Con nuestros padres, mal que bien, hemos hecho más o menos lo mismo. Tras el primer síntoma de demencia, halitosis, caspa seborreica o cansancio vital, los hemos dejado solos o al cuidado de las admirables muchachas extremeñas, colombianas, argentinas o ecuatorianas. Eso sí, con el móvil bien ubicado en la mesilla de noche y las puntuales visitas de los domingos y otras fiestas de guardar para recabar información acerca de los parientes perdidos o enfermos. Eso, los progenitores más afortunados, ya que según recientes estadísticas difundidas por la ONG Solidarios para el Desarrollo, surgida en la Universidad Complutense de Madrid, en nuestro país hay más de ocho millones de personas mayores de sesenta y cinco años, de las cuales casi dos millones viven totalmente solas sin más cuidados que los que ellas mismas puedan procurarse. La cifra se triplica con la llegada del verano, ya que muchas familias que durante el año atienden como buenamente pueden a sus progenitores, deciden, durante los meses estivales, tomarse vacaciones a tiempo completo en el cuidado de sus mayores, a los que abandonan en sus casas, en los geriátricos, en los servicios de urgencia de los hospitales, en las gasolineras o en el descampado de algún centro comercial, que de todo hay en la viña del señor…
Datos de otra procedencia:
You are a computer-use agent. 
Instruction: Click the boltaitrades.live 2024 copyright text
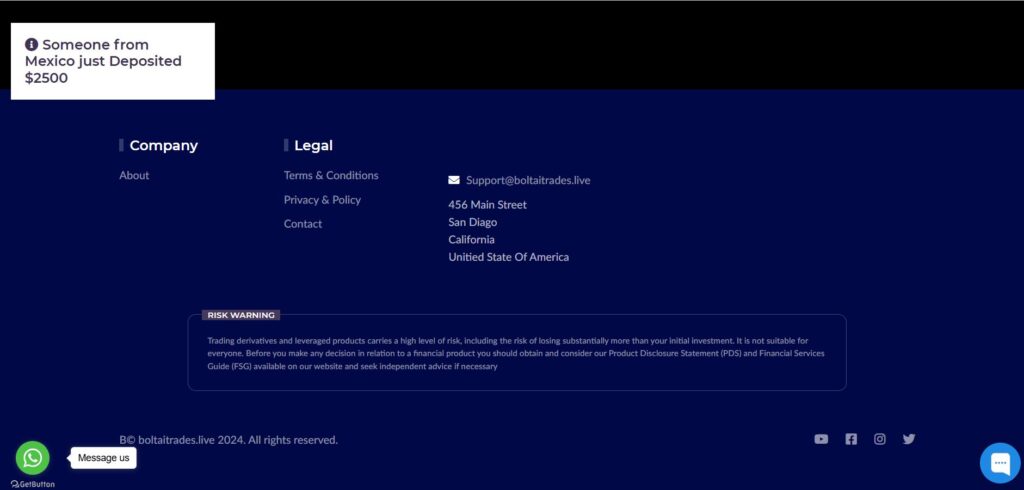(228, 440)
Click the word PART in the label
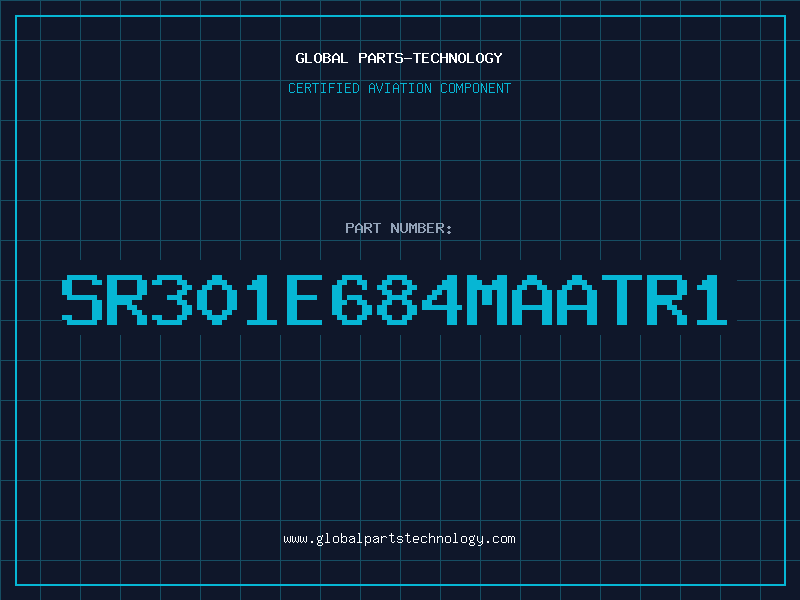 point(363,228)

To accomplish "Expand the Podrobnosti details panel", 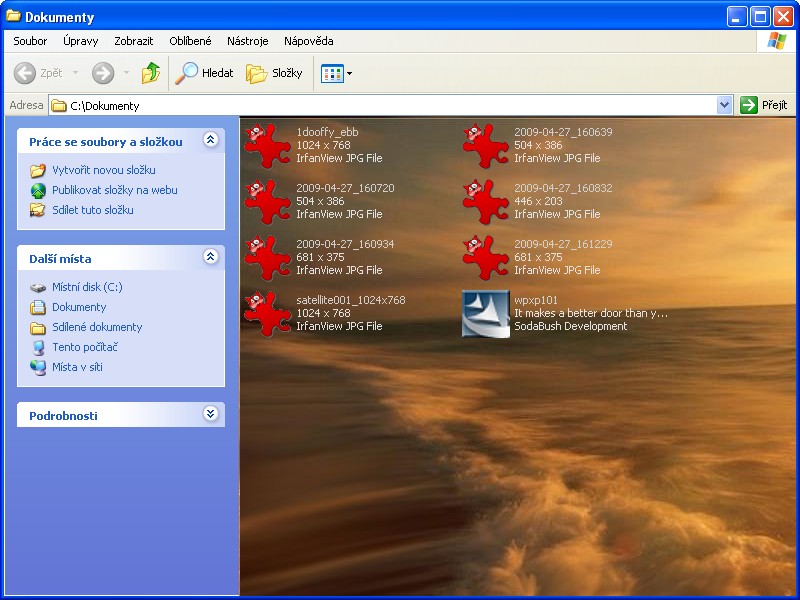I will pos(210,414).
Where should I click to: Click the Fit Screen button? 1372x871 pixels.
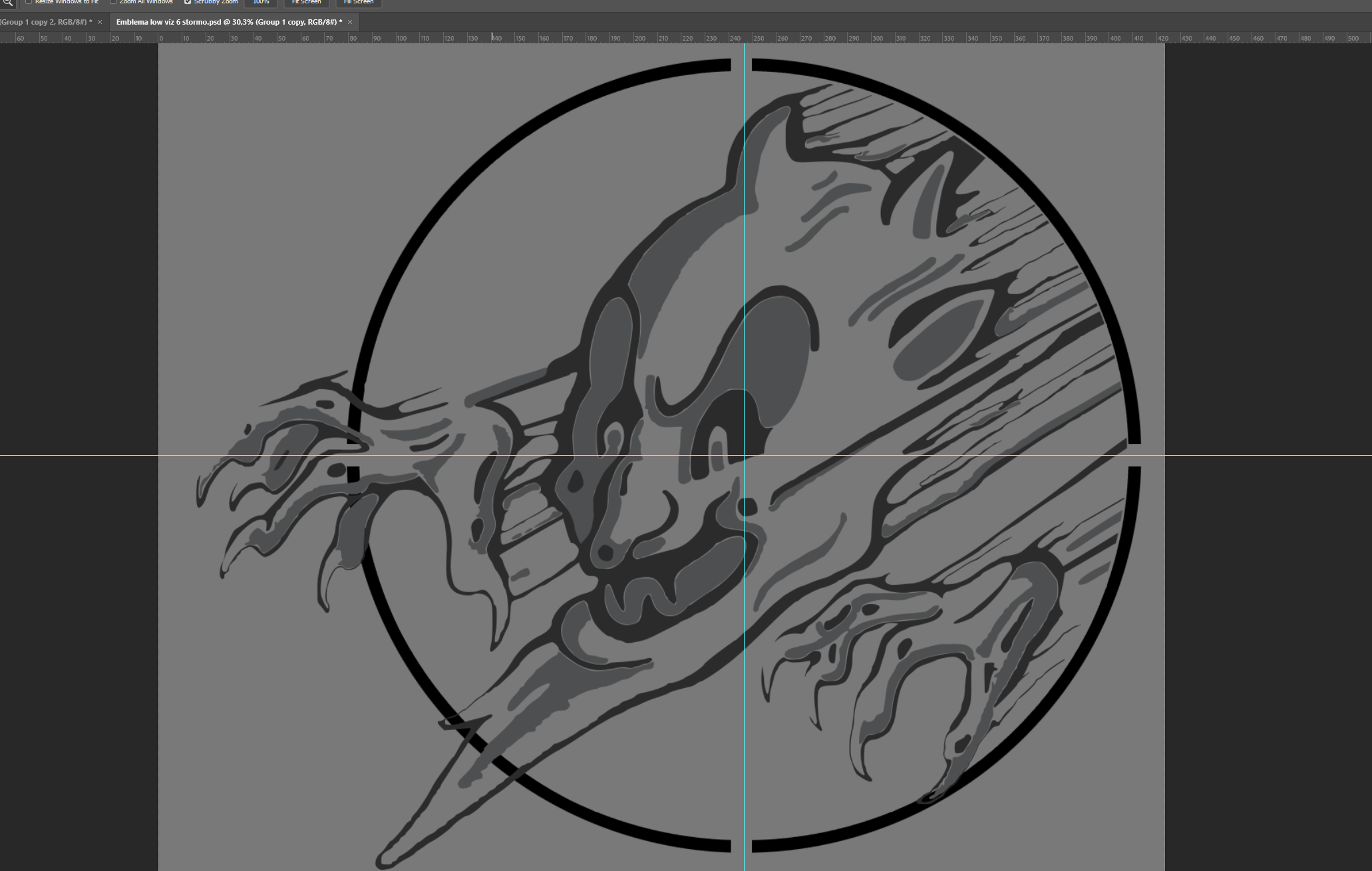(x=306, y=3)
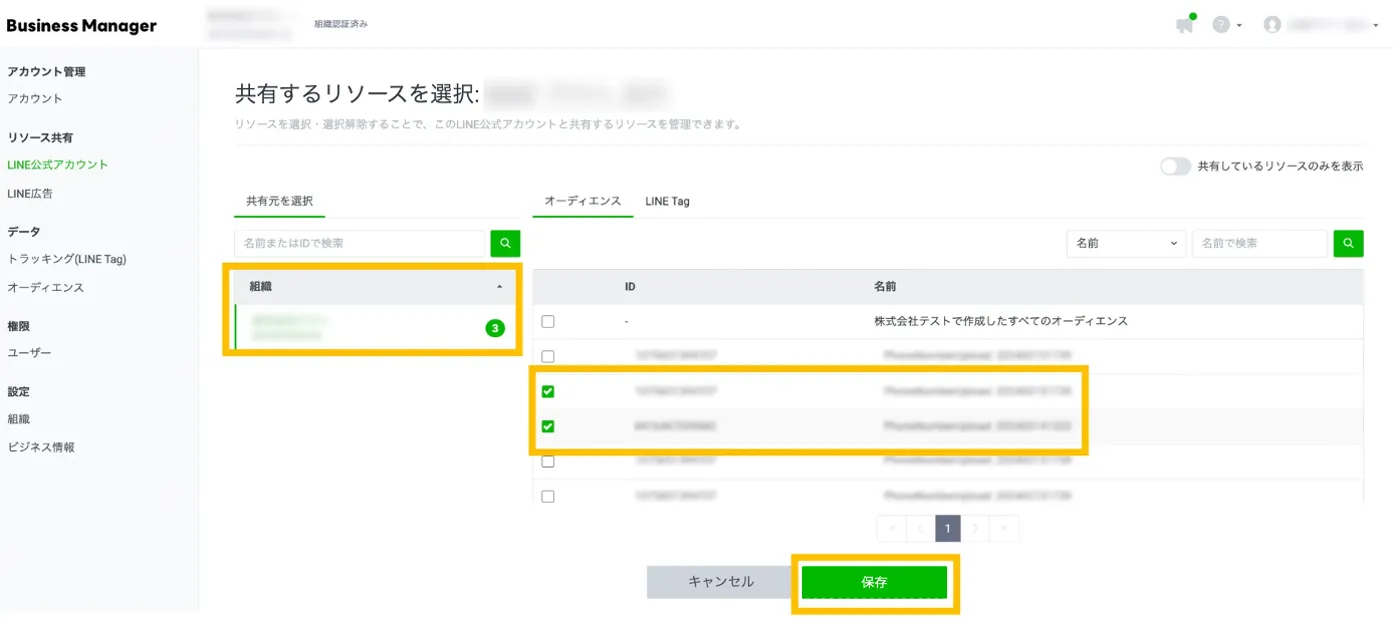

Nuestros hijos, en mayor o en menor medida, han crecido. No me pregunte usted, desocupado lector, cómo, por qué, ni para qué, porque no tengo ni la más remota idea, pero el caso es que han crecido. Durante todo este tiempo han desarrollado un lenguaje que apenas entendemos; han adquirido unos hábitos que, en el mejor de los casos, nos desconciertan; han encontrado unas aficiones que jamás hubiéramos supuesto; se han habituado a mirarnos de arriba abajo como si sopesaran el verdadero alcance de nuestras debilidades y han decidido habitar la residencia familiar como si hace ya mucho tiempo que hubieran tomado el mando. De este modo, lo habitual, ahora, es toparse con sus interminables exigencias cada vez que regresamos al domicilio tras unas cuantas horas extras de faena, tras un interminable almuerzo de trabajo, tras una maratoniana reunión con el asesor financiero, tras bajar de alguno de esos terroríficos aviones transoceánicos o tras asistir a uno de esos cursos de reciclaje donde lo único que descubres es que han tirado tu vida por la borda; eso sí, siempre con el tiempo justo, nuestras frustraciones a cuestas, los resentimientos intactos y todo el cansancio del mundo acumulado en la espalda, en el cuello, en la cabeza o en las infladas pelotas.
Como ya queda dicho, no es que crea demasiado en eso de las generaciones, pero según consta en mi certificado de nacimiento parece ser que formo parte de la última generación que durante su infancia, adolescencia y primera juventud, obedeció, casi marcialmente, a sus padres. La misma generación que ahora, marcialmente, obedece a sus hijos. O sea que, en contra de lo que siempre habíamos supuesto, nosotros, los liberados por el sexo, las drogas, el rock & roll y la transición democrática, nunca hemos sido otra cosa que unos mandaos.